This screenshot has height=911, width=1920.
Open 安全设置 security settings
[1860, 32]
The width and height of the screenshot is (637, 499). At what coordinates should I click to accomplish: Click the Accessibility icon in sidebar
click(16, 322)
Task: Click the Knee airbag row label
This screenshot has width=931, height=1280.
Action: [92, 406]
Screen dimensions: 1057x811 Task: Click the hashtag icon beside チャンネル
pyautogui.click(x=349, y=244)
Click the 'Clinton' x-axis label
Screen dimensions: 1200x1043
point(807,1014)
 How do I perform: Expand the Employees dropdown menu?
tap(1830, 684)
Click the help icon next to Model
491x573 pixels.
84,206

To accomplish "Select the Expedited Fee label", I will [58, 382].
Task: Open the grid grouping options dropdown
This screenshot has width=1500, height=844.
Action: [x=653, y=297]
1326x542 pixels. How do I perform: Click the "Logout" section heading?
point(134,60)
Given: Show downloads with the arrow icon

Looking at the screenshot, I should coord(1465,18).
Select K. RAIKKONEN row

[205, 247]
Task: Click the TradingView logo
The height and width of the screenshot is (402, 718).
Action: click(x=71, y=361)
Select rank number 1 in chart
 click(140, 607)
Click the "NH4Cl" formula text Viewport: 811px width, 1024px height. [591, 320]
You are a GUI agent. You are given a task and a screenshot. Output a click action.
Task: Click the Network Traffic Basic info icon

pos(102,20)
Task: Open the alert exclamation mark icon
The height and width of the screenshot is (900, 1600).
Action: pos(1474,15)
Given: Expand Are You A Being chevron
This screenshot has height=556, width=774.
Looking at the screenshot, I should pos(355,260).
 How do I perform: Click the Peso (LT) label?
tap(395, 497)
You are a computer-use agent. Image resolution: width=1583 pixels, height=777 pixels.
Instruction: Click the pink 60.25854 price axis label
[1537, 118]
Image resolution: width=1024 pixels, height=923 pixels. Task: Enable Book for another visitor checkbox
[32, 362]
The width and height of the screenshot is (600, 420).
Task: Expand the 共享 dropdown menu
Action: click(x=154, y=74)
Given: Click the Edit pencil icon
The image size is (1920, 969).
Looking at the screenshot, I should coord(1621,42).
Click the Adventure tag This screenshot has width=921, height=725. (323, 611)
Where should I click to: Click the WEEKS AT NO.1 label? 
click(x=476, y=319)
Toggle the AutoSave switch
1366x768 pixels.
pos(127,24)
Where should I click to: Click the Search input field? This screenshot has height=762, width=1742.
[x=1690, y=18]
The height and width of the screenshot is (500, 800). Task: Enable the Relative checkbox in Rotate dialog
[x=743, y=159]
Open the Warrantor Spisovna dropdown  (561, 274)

Work task — Write out all of the records above exactly as they appear.

Problem solution —
This screenshot has height=911, width=1920.
Open 安全设置 security settings
[1860, 32]
The width and height of the screenshot is (637, 499). At what coordinates should I click to accomplish: Click the Accessibility icon in sidebar
click(16, 322)
Task: Click the Knee airbag row label
This screenshot has width=931, height=1280.
Action: [92, 406]
Screen dimensions: 1057x811 Task: Click the hashtag icon beside チャンネル
pyautogui.click(x=349, y=244)
Click the 'Clinton' x-axis label
Screen dimensions: 1200x1043
point(807,1014)
 How do I perform: Expand the Employees dropdown menu?
tap(1830, 684)
Click the help icon next to Model
491x573 pixels.
84,206

To accomplish "Select the Expedited Fee label", I will [58, 382].
Task: Open the grid grouping options dropdown
This screenshot has width=1500, height=844.
Action: [x=653, y=297]
1326x542 pixels. How do I perform: Click the "Logout" section heading?
point(134,60)
Given: Show downloads with the arrow icon

Looking at the screenshot, I should coord(1465,18).
Select K. RAIKKONEN row

[205, 247]
Task: Click the TradingView logo
The height and width of the screenshot is (402, 718).
Action: click(x=71, y=361)
Select rank number 1 in chart
 click(140, 607)
Click the "NH4Cl" formula text Viewport: 811px width, 1024px height. [591, 320]
You are a GUI agent. You are given a task and a screenshot. Output a click action.
Task: Click the Network Traffic Basic info icon

pos(102,20)
Task: Open the alert exclamation mark icon
The height and width of the screenshot is (900, 1600).
Action: pos(1474,15)
Given: Expand Are You A Being chevron
This screenshot has height=556, width=774.
Looking at the screenshot, I should pos(355,260).
 How do I perform: Click the Peso (LT) label?
tap(395, 497)
You are a computer-use agent. Image resolution: width=1583 pixels, height=777 pixels.
Instruction: Click the pink 60.25854 price axis label
[1537, 118]
Image resolution: width=1024 pixels, height=923 pixels. Task: Enable Book for another visitor checkbox
[32, 362]
The width and height of the screenshot is (600, 420).
Task: Expand the 共享 dropdown menu
Action: click(x=154, y=74)
Given: Click the Edit pencil icon
The image size is (1920, 969).
Looking at the screenshot, I should coord(1621,42).
Click the Adventure tag This screenshot has width=921, height=725. (323, 611)
Where should I click to: Click the WEEKS AT NO.1 label? 
click(x=476, y=319)
Toggle the AutoSave switch
1366x768 pixels.
pos(127,24)
Where should I click to: Click the Search input field? This screenshot has height=762, width=1742.
[x=1690, y=18]
The height and width of the screenshot is (500, 800). Task: Enable the Relative checkbox in Rotate dialog
[x=743, y=159]
Open the Warrantor Spisovna dropdown  (561, 274)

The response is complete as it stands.